4.    Friesch Groningsche Schelfhorst C.V. heeft ter zitting aangevoerd dat [appellante] niet als belanghebbende bij het bestreden besluit kan worden aangemerkt omdat zij niet heeft aangegeven welk concreet belang van haar wordt geschaad. Volgens Friesch Groningsche Schelfhorst C.V. heeft [appellante] haar bevoegdheid om in beroep te gaan misbruikt, omdat zij geen ander doel heeft dan de realisatie van het project te vertragen.

4.1.    In artikel 1:2, eerste lid, van de Awb wordt onder belanghebbende verstaan degene wiens belang rechtstreeks bij een besluit is betrokken. In artikel 8:1 van de Awb is bepaald dat een belanghebbende tegen een besluit beroep kan instellen bij de bestuursrechter. Alleen wie een voldoende objectief en actueel, eigen en persoonlijk belang heeft dat rechtstreeks betrokken is bij het bestreden besluit, is belanghebbende als bedoeld in artikel 1:2, eerste lid, van de Awb.

Het uitgangspunt is - anders dan Friesch Groningsche Schelfhorst C.V. betoogt - dat degene die rechtstreeks feitelijke gevolgen ondervindt van de activiteit, in beginsel belanghebbende is bij de vaststelling van dat besluit. Het criterium ‘gevolgen van enige betekenis’ van de activiteit dient als correctie op dit uitgangspunt. Zonder gevolgen van enige betekenis heeft betrokkene geen persoonlijk belang bij het besluit. Hij onderscheidt zich dan onvoldoende van anderen. Om te bepalen of er gevolgen van enige betekenis voor de woon-, leef- of bedrijfssituatie van betrokkene zijn, wordt acht geslagen op de factoren afstand tot, zicht op, planologische uitstraling van en milieugevolgen (o.a. geur, geluid, licht, trilling, emissie, risico) van de activiteit die het besluit toestaat, waarbij die factoren zo nodig in onderlinge samenhang worden bezien. Ook aard, intensiteit en frequentie van de feitelijke gevolgen kunnen van belang zijn.

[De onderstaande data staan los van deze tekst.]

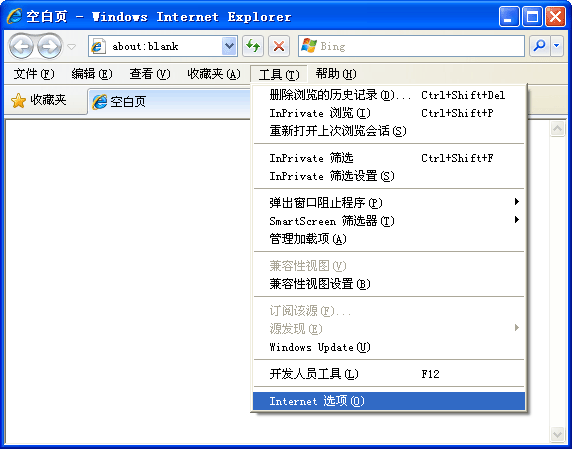
Task: Open recent pages dropdown beside Forward
Action: pyautogui.click(x=72, y=47)
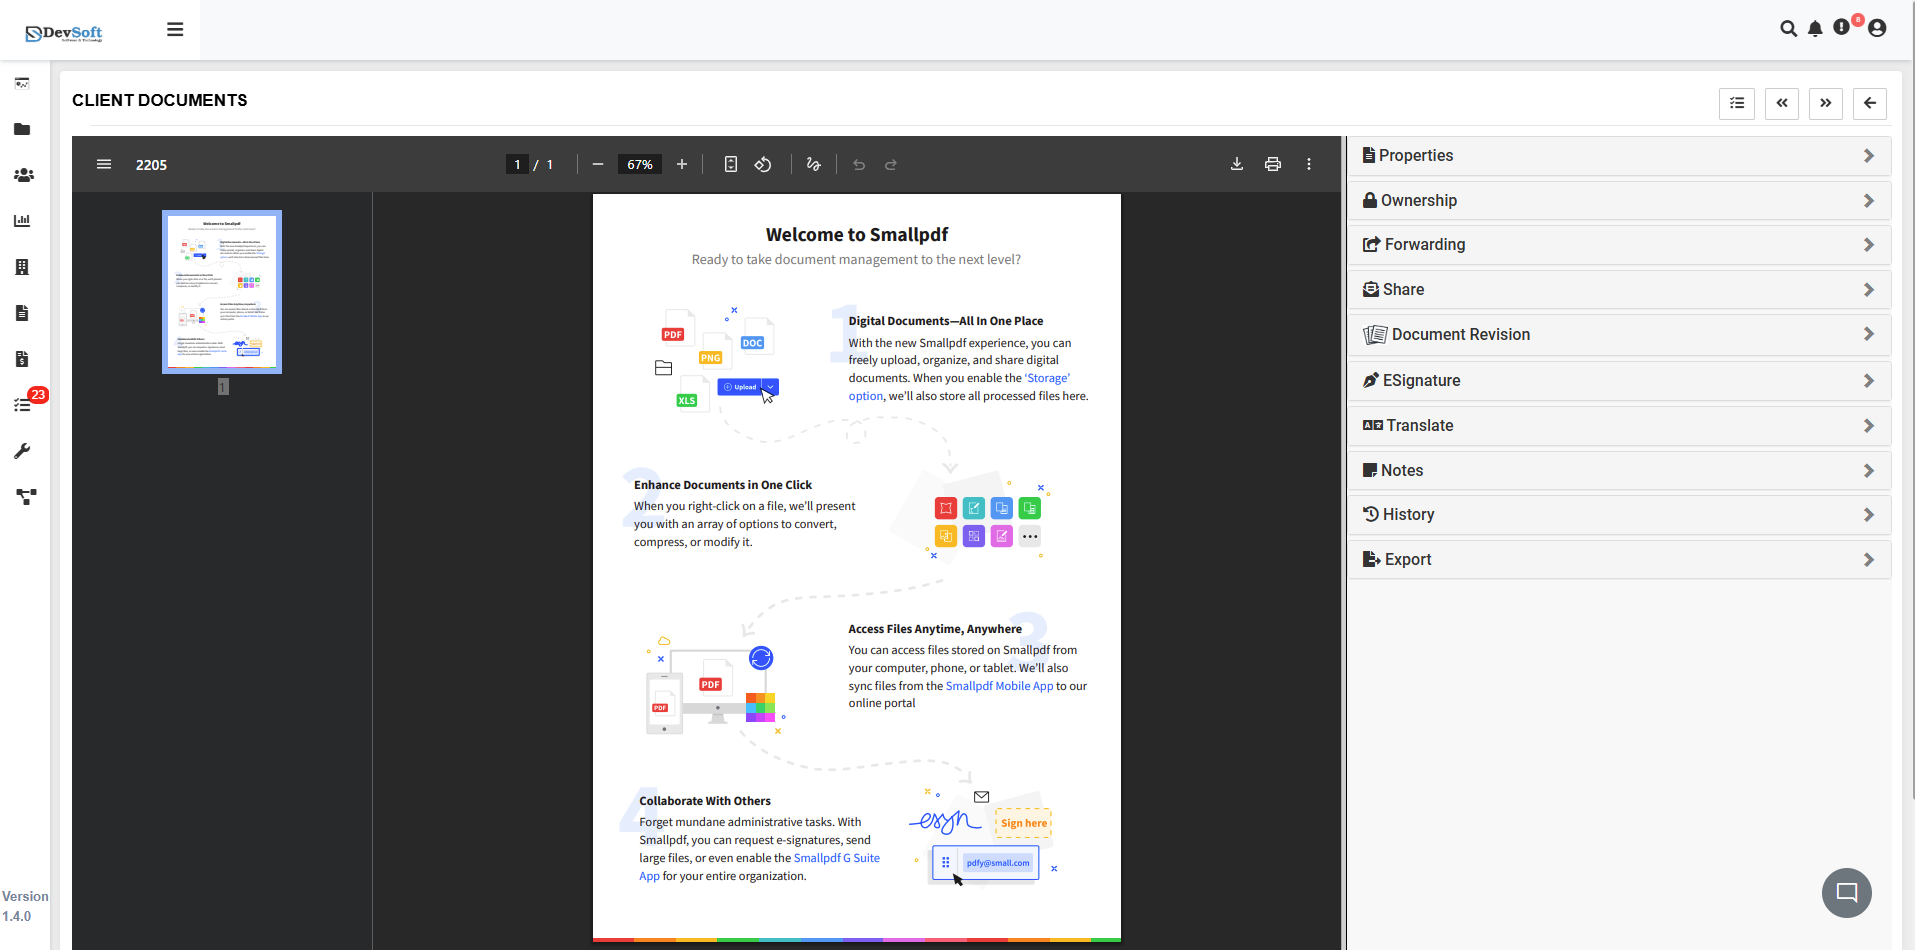Expand the ESignature panel
1915x950 pixels.
click(x=1619, y=380)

4.2.    [appellante] is belanghebbende, zodat zij beroep kan instellen tegen het bestreden besluit. [appellante] woont op een afstand van ongeveer 96 m van het plangebied en vanuit haar woning bestaat er zicht op het plangebied. Het is daarom niet uitgesloten dat zij feitelijke gevolgen zal ondervinden van de met het plan mogelijk gemaakte ruimtelijke ontwikkeling.

Het beroep is ontvankelijk. Dit betekent dat het beroep inhoudelijk wordt behandeld.

Bestuurlijke lus

5.    Ingevolge artikel 8:51d van de Awb, voor zover hier van belang, kan de Afdeling het bestuursorgaan opdragen een gebrek in het bestreden besluit te herstellen of te laten herstellen.

Toetsingskader

6.    Bij de vaststelling van een bestemmingsplan moet de raad bestemmingen aanwijzen en regels geven die de raad uit een oogpunt van een goede ruimtelijke ordening nodig acht. De raad heeft daarbij beleidsruimte en moet de betrokken belangen afwegen. De Afdeling beoordeelt aan de hand van de beroepsgronden of het besluit tot vaststelling van het bestemmingsplan in overeenstemming is met het recht. De Afdeling stelt niet zelf vast of het plan in overeenstemming is met een goede ruimtelijke ordening, maar beoordeelt aan de hand van die gronden of de raad zich in redelijkheid op het standpunt heeft kunnen stellen dat het plan strekt ten behoeve van een goede ruimtelijke ordening.

Informatieverstrekking

7.    [appellante] betoogt dat de informatieverstrekking door de raad onvoldoende is geweest, omdat de desbetreffende wethouder ten onrechte wel werd geïnformeerd over de beoogde ontwikkeling, maar omwonenden niet.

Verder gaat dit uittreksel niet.